ASSIGNED TASK: Copy nothing but the lines below running from the line containing "Image resolution: width=1401" through the line containing "Viewport: 1555px width, 784px height.", both end lines included.

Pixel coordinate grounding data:

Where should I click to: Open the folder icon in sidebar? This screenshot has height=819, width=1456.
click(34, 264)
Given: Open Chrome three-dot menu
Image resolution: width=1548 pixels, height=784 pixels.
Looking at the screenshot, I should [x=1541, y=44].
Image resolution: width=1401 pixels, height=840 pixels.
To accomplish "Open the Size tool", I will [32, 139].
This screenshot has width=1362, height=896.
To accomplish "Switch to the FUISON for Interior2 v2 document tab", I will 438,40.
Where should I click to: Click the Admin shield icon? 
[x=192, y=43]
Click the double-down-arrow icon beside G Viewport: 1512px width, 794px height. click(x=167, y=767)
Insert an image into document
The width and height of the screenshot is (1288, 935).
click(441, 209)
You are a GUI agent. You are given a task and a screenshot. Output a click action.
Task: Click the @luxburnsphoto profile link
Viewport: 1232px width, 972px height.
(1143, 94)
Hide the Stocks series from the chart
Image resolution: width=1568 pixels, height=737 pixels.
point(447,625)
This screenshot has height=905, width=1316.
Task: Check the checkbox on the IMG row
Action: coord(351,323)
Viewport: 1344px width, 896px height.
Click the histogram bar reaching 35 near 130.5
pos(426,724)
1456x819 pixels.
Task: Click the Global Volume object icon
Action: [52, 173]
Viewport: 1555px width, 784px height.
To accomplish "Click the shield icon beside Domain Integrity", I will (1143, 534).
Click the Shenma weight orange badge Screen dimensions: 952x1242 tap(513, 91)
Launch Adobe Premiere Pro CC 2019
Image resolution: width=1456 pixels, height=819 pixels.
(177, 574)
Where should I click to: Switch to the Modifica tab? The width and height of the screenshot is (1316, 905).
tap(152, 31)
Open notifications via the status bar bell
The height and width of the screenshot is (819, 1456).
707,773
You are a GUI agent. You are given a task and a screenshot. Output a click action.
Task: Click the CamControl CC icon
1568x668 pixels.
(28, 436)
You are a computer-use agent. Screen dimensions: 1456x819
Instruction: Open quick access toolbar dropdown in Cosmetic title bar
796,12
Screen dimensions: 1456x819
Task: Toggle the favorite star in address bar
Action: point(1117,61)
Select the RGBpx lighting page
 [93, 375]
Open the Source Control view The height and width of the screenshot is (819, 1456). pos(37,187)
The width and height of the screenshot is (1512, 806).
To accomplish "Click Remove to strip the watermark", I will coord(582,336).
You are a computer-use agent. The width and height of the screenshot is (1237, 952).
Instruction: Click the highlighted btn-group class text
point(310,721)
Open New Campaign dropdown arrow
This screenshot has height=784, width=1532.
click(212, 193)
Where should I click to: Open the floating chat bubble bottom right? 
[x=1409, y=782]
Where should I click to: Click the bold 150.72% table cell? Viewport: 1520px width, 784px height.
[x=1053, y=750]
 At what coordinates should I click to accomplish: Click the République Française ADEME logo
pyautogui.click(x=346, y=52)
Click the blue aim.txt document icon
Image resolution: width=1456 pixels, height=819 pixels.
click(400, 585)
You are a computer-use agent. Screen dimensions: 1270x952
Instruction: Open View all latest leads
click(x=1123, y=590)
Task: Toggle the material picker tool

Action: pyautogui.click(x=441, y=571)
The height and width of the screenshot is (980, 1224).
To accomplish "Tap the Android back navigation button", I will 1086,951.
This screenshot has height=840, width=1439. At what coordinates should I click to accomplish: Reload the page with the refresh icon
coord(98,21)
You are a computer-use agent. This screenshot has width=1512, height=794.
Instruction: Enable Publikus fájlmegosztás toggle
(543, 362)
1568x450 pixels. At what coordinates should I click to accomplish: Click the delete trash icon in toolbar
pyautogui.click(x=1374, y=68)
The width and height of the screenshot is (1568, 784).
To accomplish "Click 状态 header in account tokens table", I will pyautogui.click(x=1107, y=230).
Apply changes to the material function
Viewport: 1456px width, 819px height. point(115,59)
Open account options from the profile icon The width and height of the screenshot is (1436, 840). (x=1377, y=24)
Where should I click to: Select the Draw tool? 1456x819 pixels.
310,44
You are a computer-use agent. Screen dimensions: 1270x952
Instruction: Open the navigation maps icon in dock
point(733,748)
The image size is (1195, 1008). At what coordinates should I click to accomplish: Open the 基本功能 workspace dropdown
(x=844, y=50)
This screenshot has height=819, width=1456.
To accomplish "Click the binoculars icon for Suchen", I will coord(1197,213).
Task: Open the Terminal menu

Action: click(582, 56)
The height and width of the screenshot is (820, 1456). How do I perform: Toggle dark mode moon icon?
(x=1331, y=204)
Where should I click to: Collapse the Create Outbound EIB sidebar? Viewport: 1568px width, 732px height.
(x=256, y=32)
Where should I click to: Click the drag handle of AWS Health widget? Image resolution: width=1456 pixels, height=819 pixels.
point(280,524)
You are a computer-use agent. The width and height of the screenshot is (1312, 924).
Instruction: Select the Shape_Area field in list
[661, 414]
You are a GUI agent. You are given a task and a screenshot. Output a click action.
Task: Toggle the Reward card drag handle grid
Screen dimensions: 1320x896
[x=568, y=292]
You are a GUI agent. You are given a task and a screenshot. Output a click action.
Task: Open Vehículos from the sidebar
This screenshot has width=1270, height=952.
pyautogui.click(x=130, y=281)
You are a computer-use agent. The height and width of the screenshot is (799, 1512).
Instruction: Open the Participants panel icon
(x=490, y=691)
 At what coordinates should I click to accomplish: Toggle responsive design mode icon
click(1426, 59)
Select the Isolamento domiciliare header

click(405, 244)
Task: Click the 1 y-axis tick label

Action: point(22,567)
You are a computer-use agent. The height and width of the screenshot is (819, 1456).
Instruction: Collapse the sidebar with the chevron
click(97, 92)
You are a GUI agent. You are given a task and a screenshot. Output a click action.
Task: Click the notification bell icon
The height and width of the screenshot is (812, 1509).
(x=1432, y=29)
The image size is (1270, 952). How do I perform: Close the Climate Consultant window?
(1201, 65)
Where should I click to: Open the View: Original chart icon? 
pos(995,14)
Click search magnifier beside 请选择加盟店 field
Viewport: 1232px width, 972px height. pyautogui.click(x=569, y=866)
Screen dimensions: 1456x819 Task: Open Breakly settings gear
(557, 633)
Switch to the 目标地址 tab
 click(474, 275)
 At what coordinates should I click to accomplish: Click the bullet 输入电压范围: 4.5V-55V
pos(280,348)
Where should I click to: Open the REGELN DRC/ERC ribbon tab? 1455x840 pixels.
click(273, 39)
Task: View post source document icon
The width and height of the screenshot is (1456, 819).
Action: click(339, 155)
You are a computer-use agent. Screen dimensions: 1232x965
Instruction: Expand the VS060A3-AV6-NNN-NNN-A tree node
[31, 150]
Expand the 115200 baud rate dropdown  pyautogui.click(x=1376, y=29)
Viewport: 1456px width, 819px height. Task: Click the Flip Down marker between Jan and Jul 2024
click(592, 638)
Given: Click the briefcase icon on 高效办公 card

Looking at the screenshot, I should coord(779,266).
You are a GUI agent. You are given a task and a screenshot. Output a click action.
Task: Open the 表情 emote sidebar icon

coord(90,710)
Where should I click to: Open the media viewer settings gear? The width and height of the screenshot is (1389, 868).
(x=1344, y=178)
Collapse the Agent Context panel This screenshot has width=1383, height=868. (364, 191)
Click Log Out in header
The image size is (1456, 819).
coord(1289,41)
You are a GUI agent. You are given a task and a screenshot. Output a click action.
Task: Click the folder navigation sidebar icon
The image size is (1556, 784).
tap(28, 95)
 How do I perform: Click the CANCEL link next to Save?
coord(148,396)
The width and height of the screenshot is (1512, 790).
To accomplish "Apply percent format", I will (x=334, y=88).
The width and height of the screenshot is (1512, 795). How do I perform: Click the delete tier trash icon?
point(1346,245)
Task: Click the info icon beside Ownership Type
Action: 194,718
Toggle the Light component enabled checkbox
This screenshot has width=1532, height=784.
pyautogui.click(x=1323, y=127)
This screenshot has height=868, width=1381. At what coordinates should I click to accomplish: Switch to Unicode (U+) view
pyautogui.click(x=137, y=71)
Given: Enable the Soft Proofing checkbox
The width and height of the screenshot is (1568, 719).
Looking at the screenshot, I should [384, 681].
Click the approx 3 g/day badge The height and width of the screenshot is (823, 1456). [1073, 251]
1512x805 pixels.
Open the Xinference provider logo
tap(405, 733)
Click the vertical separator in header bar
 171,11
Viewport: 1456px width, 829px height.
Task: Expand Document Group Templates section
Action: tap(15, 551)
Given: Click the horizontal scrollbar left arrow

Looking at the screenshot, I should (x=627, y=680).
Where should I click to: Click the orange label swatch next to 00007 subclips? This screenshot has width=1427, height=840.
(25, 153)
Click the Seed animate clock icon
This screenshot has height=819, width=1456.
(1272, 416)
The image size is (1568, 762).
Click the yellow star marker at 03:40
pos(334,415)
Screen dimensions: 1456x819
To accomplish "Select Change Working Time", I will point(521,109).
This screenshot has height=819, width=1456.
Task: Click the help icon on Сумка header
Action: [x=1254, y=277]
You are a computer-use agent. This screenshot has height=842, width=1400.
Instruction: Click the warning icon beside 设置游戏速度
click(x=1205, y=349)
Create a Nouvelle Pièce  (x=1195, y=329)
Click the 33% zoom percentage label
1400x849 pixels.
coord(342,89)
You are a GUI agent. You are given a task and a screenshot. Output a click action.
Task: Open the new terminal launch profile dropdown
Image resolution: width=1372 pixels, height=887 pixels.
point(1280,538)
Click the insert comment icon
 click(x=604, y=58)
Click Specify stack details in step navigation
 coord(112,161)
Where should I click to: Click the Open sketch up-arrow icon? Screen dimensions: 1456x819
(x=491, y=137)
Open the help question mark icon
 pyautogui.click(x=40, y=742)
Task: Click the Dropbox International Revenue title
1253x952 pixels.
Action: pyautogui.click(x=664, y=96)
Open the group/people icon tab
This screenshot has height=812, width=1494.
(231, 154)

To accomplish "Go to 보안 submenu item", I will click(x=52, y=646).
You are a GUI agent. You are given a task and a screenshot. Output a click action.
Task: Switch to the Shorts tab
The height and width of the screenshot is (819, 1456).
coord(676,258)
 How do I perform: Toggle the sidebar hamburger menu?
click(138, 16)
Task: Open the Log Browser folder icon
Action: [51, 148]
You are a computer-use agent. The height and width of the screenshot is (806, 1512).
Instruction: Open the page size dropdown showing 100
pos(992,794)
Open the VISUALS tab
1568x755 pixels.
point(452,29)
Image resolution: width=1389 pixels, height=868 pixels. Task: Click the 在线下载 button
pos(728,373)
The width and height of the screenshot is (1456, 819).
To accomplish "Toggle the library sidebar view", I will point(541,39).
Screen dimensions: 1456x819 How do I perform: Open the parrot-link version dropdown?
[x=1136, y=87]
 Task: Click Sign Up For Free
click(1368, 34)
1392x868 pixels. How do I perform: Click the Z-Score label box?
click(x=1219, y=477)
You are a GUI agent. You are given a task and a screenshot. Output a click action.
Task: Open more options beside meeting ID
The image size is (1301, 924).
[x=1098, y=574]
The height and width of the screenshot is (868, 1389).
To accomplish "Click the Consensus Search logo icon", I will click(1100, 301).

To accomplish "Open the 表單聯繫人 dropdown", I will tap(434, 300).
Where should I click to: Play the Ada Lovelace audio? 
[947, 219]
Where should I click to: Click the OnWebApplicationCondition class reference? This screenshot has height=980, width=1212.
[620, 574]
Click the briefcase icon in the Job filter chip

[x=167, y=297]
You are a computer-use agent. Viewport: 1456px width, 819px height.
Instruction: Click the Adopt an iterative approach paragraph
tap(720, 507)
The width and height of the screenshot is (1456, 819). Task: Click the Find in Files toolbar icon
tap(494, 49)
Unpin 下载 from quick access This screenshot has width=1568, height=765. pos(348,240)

FINISHED TASK:
Image resolution: width=1401 pixels, height=840 pixels.
To accomplish "Open the Size tool", I will [32, 139].
This screenshot has width=1362, height=896.
To accomplish "Switch to the FUISON for Interior2 v2 document tab", I will 438,40.
Where should I click to: Click the Admin shield icon? 
[x=192, y=43]
Click the double-down-arrow icon beside G Viewport: 1512px width, 794px height. click(x=167, y=767)
Insert an image into document
The width and height of the screenshot is (1288, 935).
click(441, 209)
You are a GUI agent. You are given a task and a screenshot. Output a click action.
Task: Click the @luxburnsphoto profile link
Viewport: 1232px width, 972px height.
(1143, 94)
Hide the Stocks series from the chart
Image resolution: width=1568 pixels, height=737 pixels.
point(447,625)
This screenshot has height=905, width=1316.
Task: Check the checkbox on the IMG row
Action: coord(351,323)
Viewport: 1344px width, 896px height.
Click the histogram bar reaching 35 near 130.5
pos(426,724)
1456x819 pixels.
Task: Click the Global Volume object icon
Action: [52, 173]
Viewport: 1555px width, 784px height.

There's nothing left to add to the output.